The most widely known way to dabble in the stock market is through trading, which involves buying assets at a lower price and selling them when their value goes up.
Since your money’s growth would be exponential, the best way to do this type of investing is to put in a substantial capital.
However, not a lot of people can set aside thousands or even millions of dollars to see rapid progress in their venture. Fortunately, there are other ways for you to try your hand in investing in stocks, bonds, and other assets without spending your entire fortune.
Spread betting and CFDs can help you leverage your capital and make it grow, regardless of the amount. The two methods have a similar premise, which is to profit from the movement of an asset’s value and take advantage of the market when prices are rising or even when they’re plummeting.
If the term spread betting is causing you to worry about whether it’s legal or not, you can be assured that all processes and transactions are entirely legitimate. It’s crucial that you do your research first and answer questions, such as, “What is spread betting and CFD?” as well as, “How do they work?” before you dive into this specific type of venture.
Another vital thing to understand is the difference between spread betting and CFDs so that you can find the best method that suits your needs and investment preferences. Here are the primary differences you should know about:
Availability And Accessibility
Spread betting is only available for customers in the UK and Ireland, which limits exposure to the risks involved in using foreign currency. Meanwhile, CFD trading can be done by anyone in the world.

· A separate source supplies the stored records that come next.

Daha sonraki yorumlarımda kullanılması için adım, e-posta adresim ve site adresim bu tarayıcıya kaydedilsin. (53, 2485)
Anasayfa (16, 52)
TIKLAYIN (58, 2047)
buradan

There’s also a difference in how you perform the trades. Spread betting is typically conducted online or over-the-counter (OTC) with the help of a broker. On the other hand, you can process CFDs yourself directly in the market, which is ideal if you want more control over your investments. Most platforms nowadays make electronic trades straightforward, so even beginners can start on this trading venture easily.
One key difference between spread betting and CFDs is that the former is exempted from capital gains tax and stamp duty in the UK. With this, you can expect to bring home all the profits without deductions on taxes.
CFDs aren’t subject to stamp duty as well because, technically, you don’t own the asset when you open a contract. Nonetheless, you still have to pay capital gains tax, which can lower your net profit.
Commissions And Transaction Fees
Although you conduct spread betting with a broker, you don’t have to pay them a commission because they earn a profit from the spread, which is the difference between an asset’s buy and sell prices. For trading CFDs, you must consider the commission charges on your account, along with the spread fees for every order that’s executed.
Holding costs are applicable to both spread bets and CFDs. The rates may vary depending on the platform you’re using.
Profits And Losses Calculations
For both spread betting and CFD trading, you pay only a portion of an asset’s total value. With the former, you determine the difference between a stock or bond price when you opened and closed a position. Afterward, you must multiply the difference with your stake.
CFD trading also involves calculating the difference between the prices when you entered and exited the market. Then, you should multiply it with the number of CFD units you opened.
Currency Deal Sizes And Type Of Account
Since spread betting is only available for customers in the UK, the main currency for these transactions is the pound. For CFDs, you have to use the currency of the market that you’re entering.
Moreover, if you’re planning to open a corporate or professional trading account, your best bet is to go for CFD trading because you can’t get one for spread betting on most platforms.
Spread betting and CFD trading are two ways that you can enter the stock market without spending your entire fortune on the venture. The premise of the two methods is similar. They allow you to leverage your capital by paying only a portion of an asset’s total value while giving you the chance to earn a substantial profit.
The primary difference between spread betting and CFD trading is their accessibility and availability. The latter is exempted from capital gains tax, stamp duty, and commission, which ensures that you get a higher return for your investment.